* **WORK INSTRUCTIONS**: Please repeat, exactly as written, every line from the one containing "2111x593 pixels." through the last line of the records, both included, and leave out any pictures.

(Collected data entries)
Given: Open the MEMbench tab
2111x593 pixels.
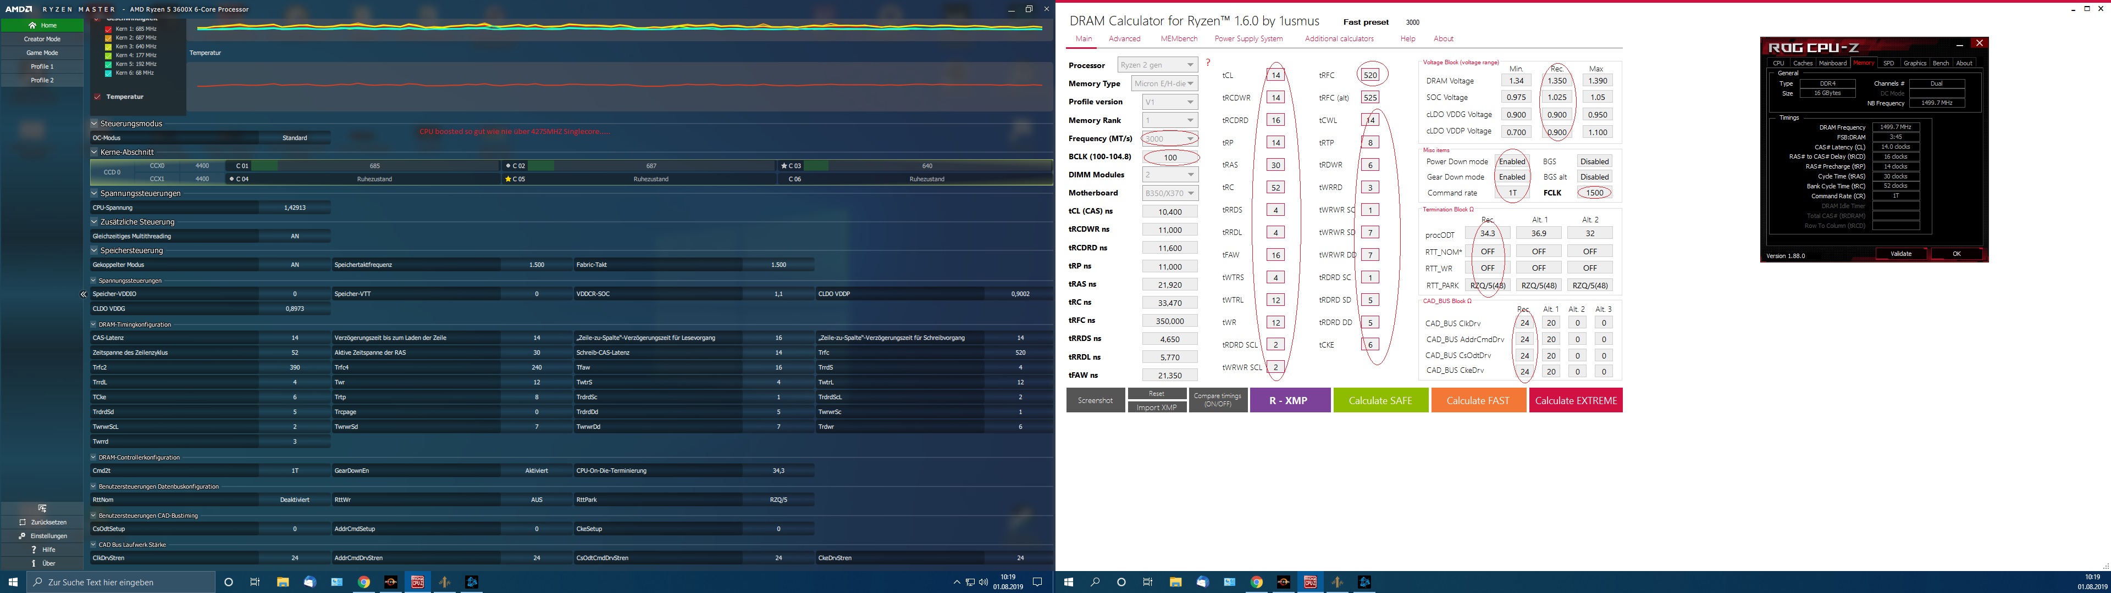Looking at the screenshot, I should pos(1178,38).
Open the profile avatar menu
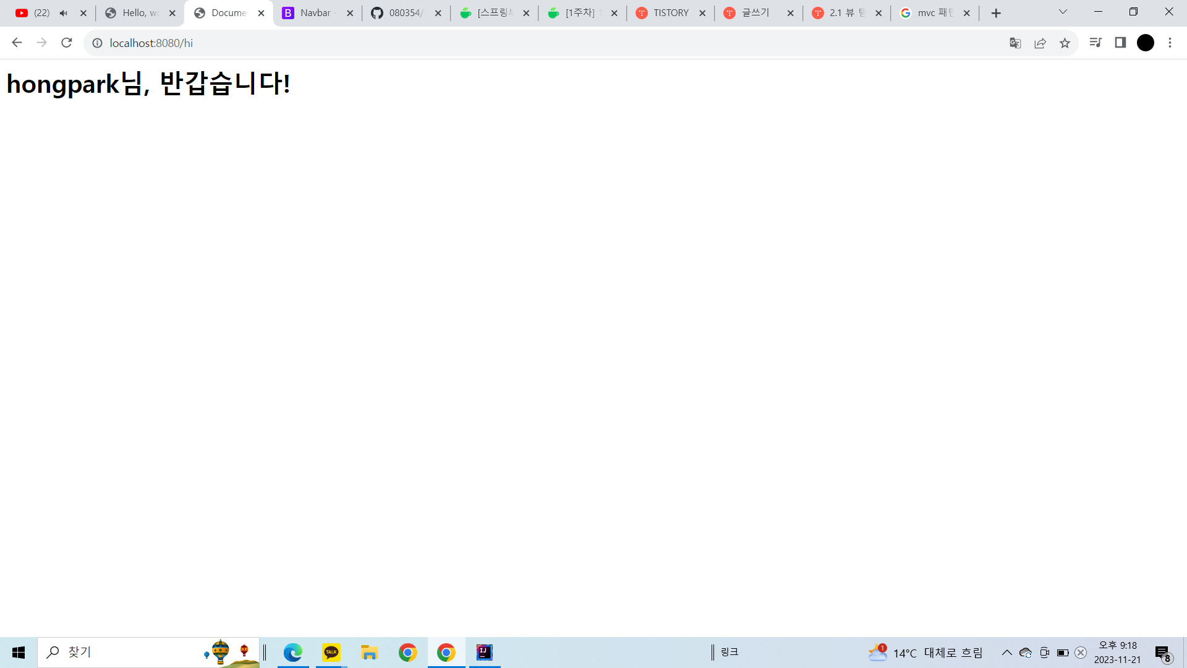The image size is (1187, 668). [x=1146, y=43]
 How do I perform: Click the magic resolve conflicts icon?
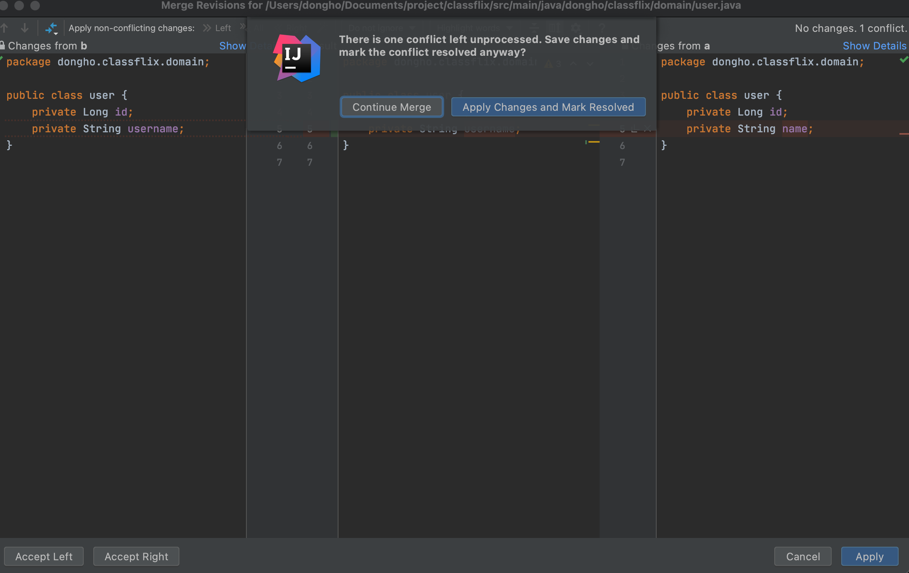(x=51, y=28)
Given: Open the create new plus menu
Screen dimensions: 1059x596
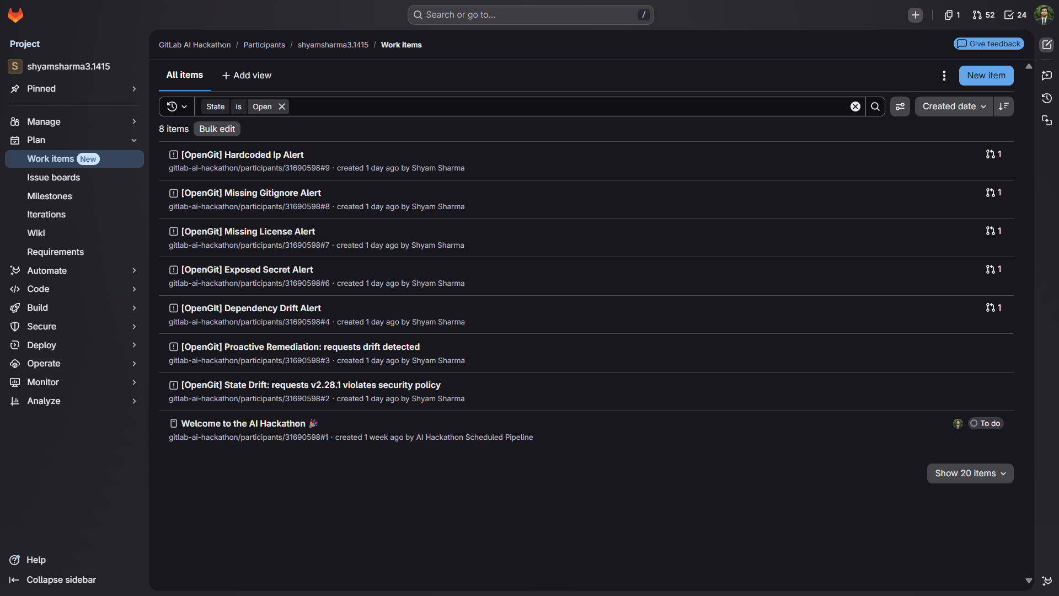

* **TASK ANSWER**:
2111x593 pixels.
Looking at the screenshot, I should pos(1178,38).
Open the profile avatar menu
The image size is (1187, 668). [x=1146, y=43]
 How do I perform: Click the magic resolve conflicts icon?
(x=51, y=28)
Given: Open the create new plus menu
Screen dimensions: 1059x596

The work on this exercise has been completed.